Under the Governor’s executive orders, the big box stores remain open, allowing unlimited numbers of patrons, many crammed together much closer than the mandated six feet, with few of them wiping off cart handles, and virtually no one wearing a facemask. Meanwhile, the Governor’s decrees prohibit restaurants from providing on-site dining. This is discriminatory and grossly unfair to those businesses and their employees who now are deprived of the opportunity to make a living. A significant number of these citizens will soon be unable to pay rent, make mortgage payments, cover the utilities and buy food for their families. Unprecedented levels of business closures are wreaking havoc with the markets and imperiling the health of the banking system.
The 10-person limit has virtually closed down on-site religious services, resulting in reduced congregant contributions. These contributions support essential services to low-income persons, including homeless shelters, food banks, and soup kitchens. Many view this limit as an unconstitutional infringement of the First Amendment right to the free exercise of religion.
Sadly, the executive orders force the curtailment of the operation of doctors’ offices, resulting in postponement of previously scheduled appointments and necessary medical treatments.
The Governor’s April 1, 2020 communications outline his attempt to micromanage medical and religious institutions and provide him a ready rationale for the utilization of the State Police for enforcement.

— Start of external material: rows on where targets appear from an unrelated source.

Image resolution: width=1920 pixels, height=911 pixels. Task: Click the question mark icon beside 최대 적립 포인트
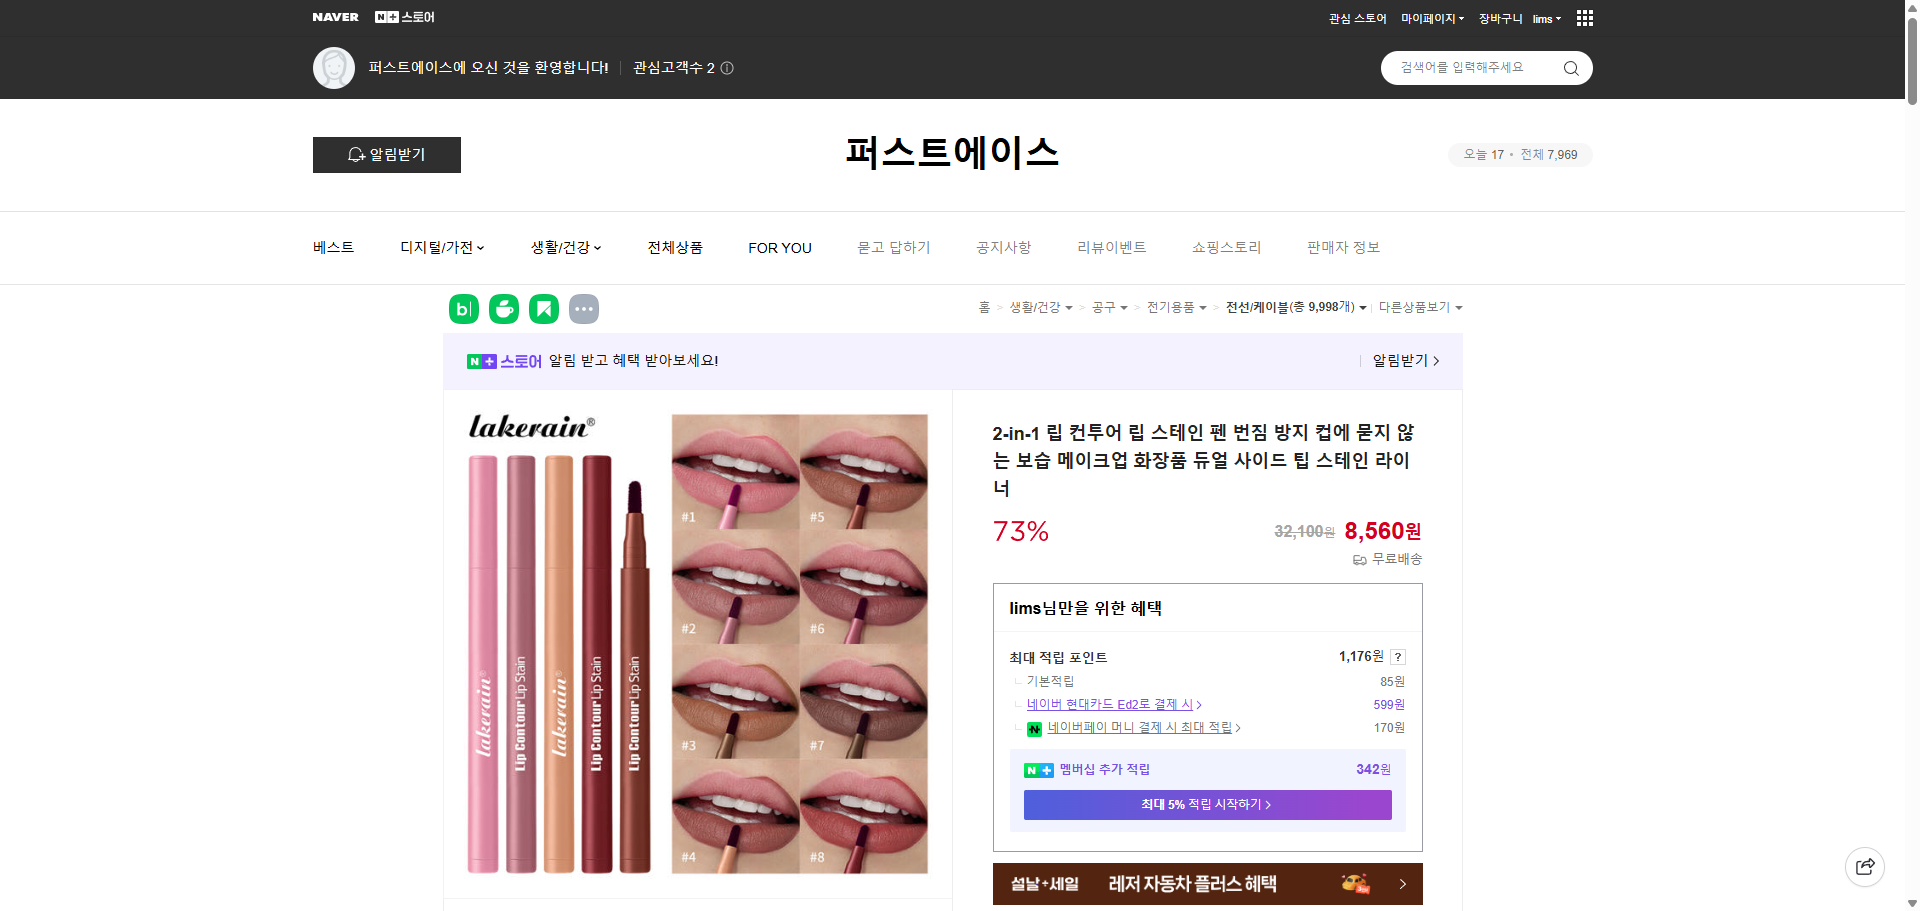click(1397, 657)
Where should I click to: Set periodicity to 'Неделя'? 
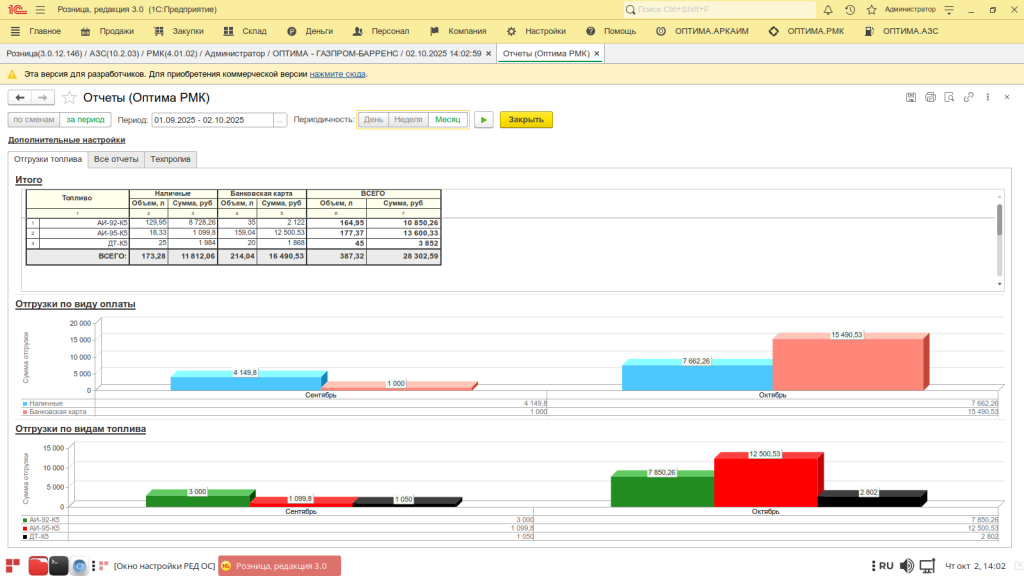click(408, 119)
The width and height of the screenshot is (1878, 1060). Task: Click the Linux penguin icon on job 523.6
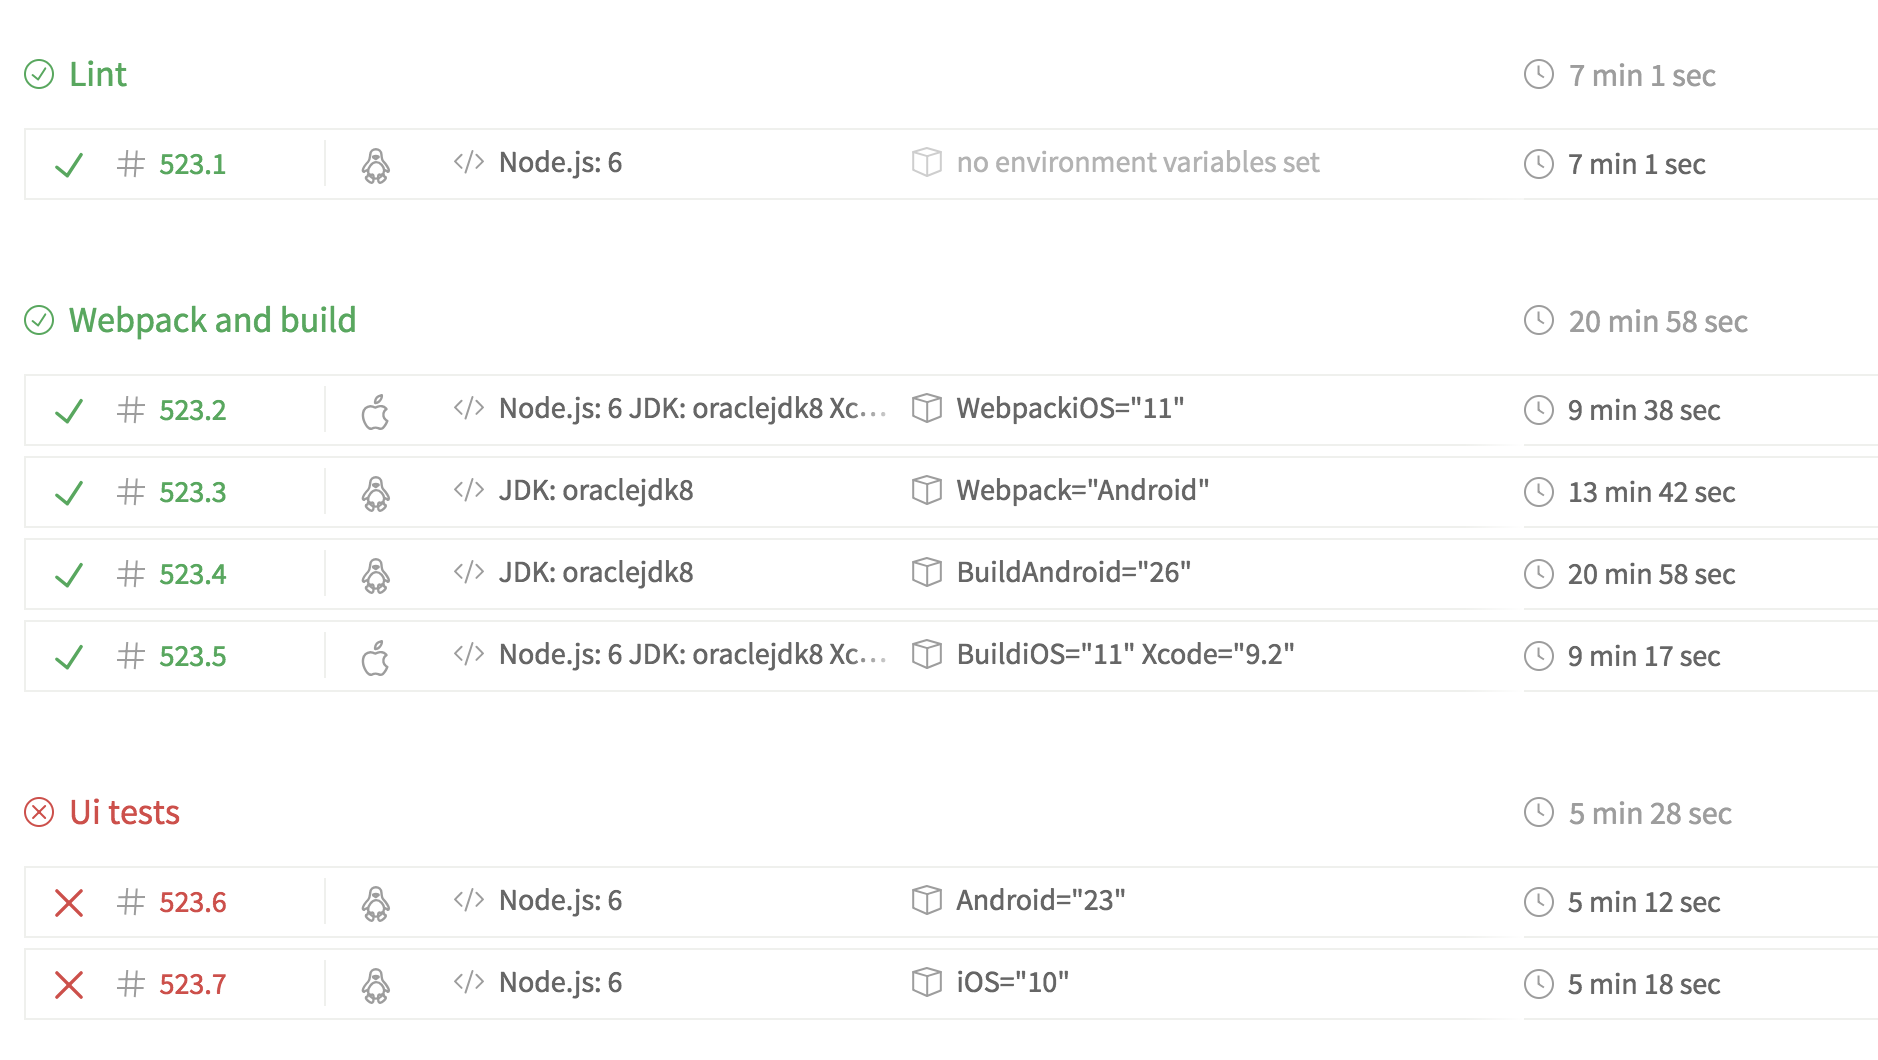[376, 901]
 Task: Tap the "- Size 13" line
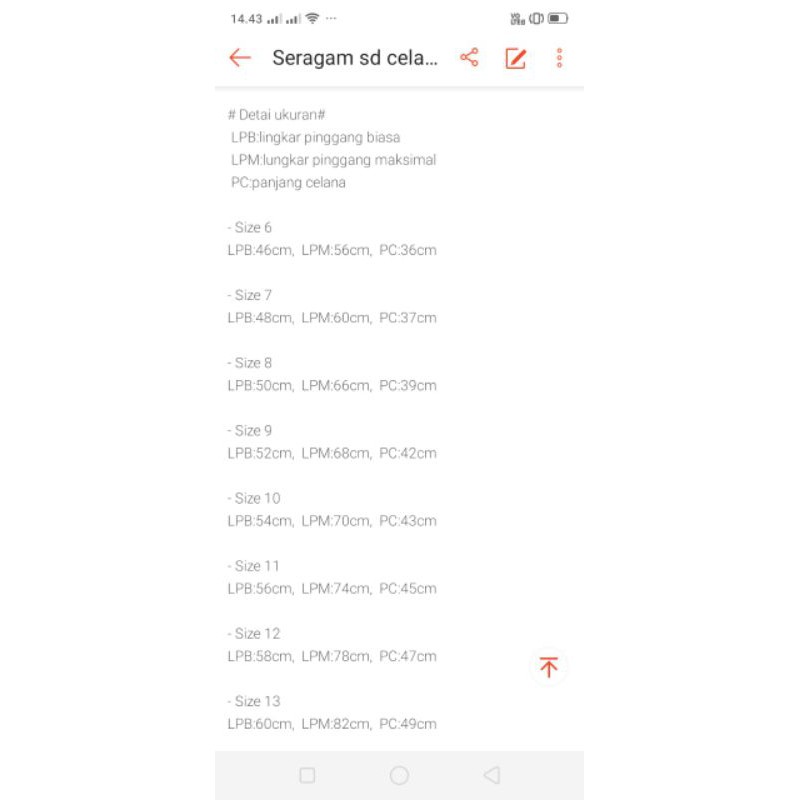pyautogui.click(x=253, y=701)
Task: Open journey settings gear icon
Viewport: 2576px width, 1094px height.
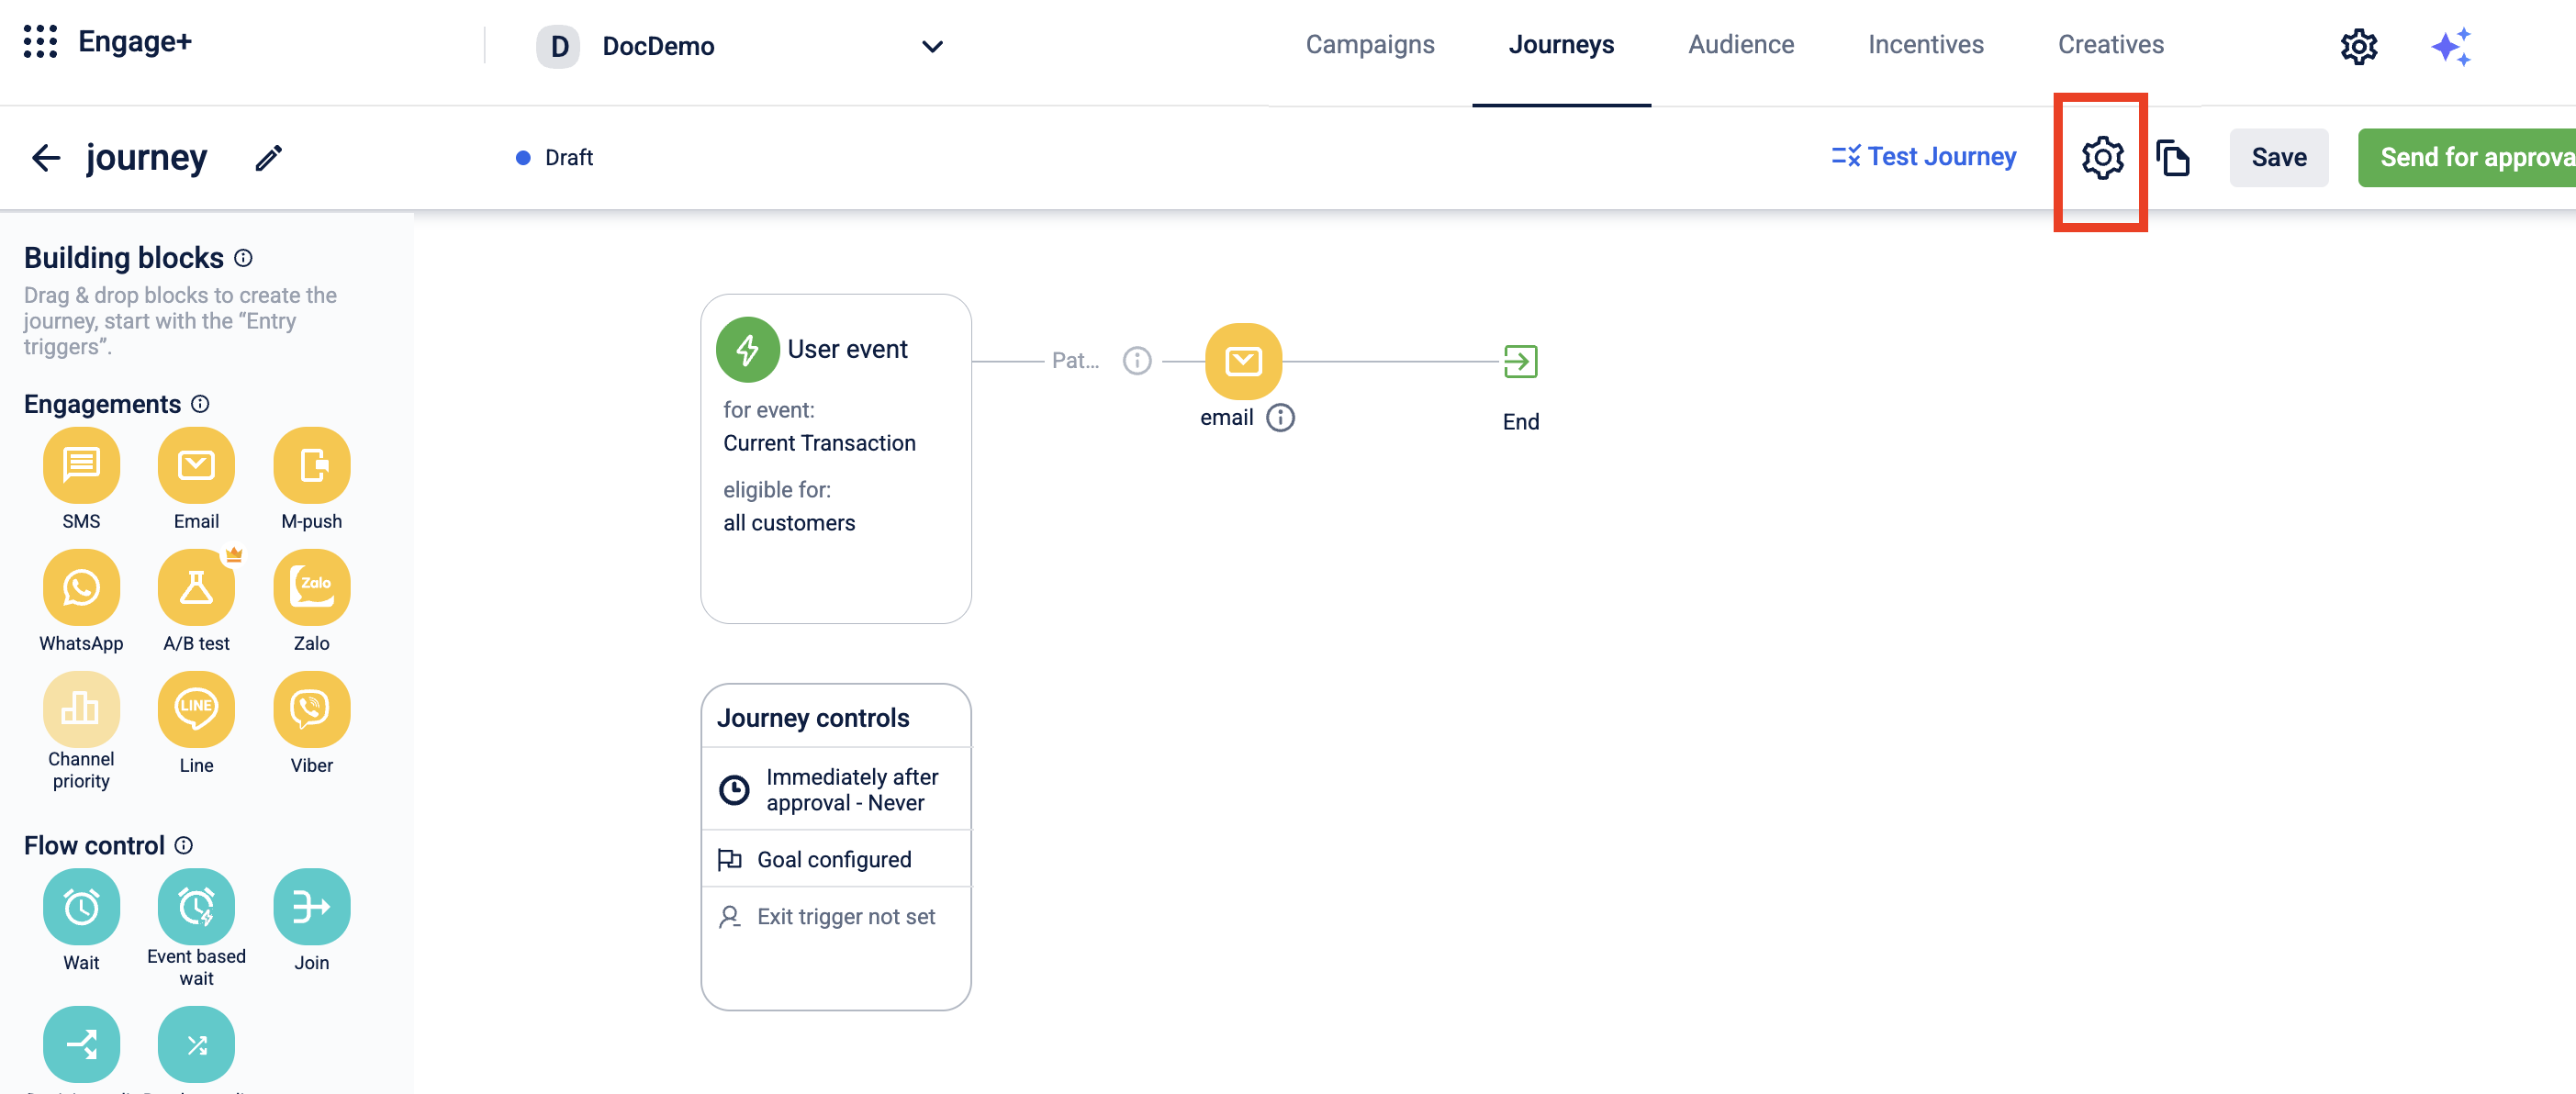Action: [x=2102, y=158]
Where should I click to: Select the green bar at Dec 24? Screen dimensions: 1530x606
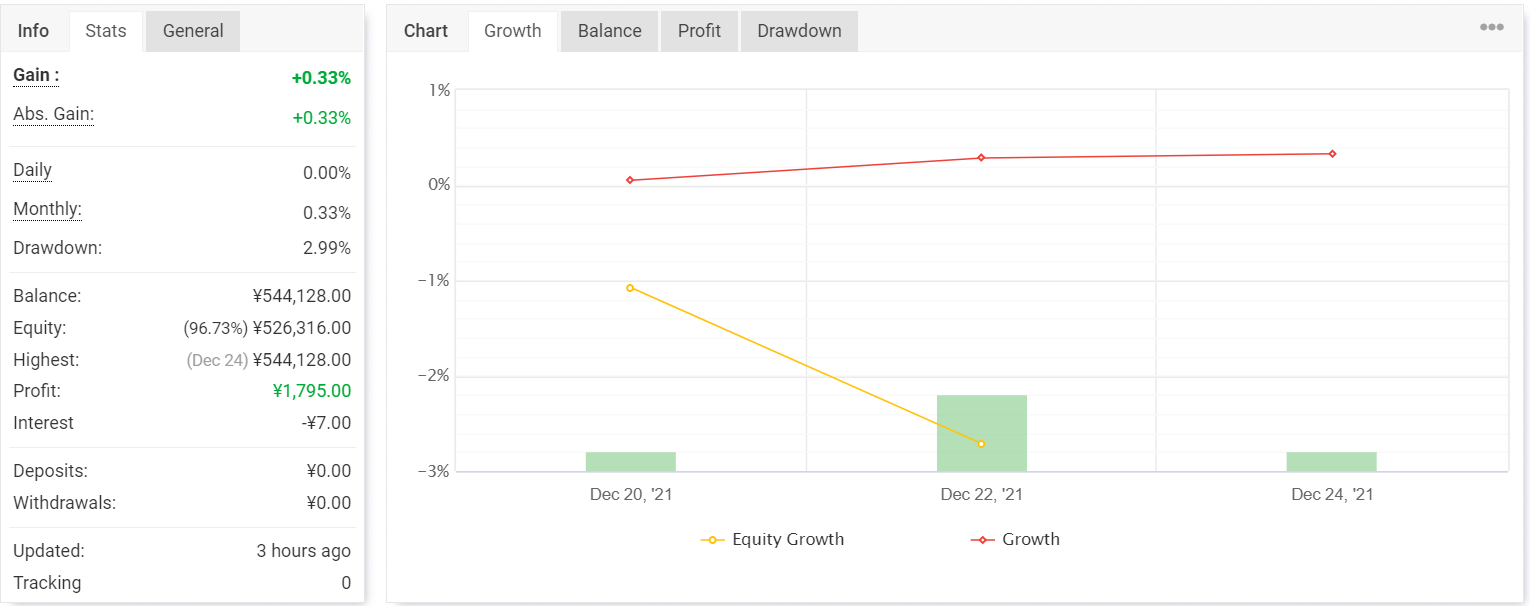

To ensure both reasonable public health protections and constitutional liberties, Governor Hogan should immediately revise his executive orders to allow a local government option for a 50-person occupancy limit. I fear that a continuation of this draconian, one-size-fits-all approach will be perceived by the injured citizens of St. Mary’s County as an affront to their well-being and solid evidence and reasoning to hold the Governor personally accountable for their various losses.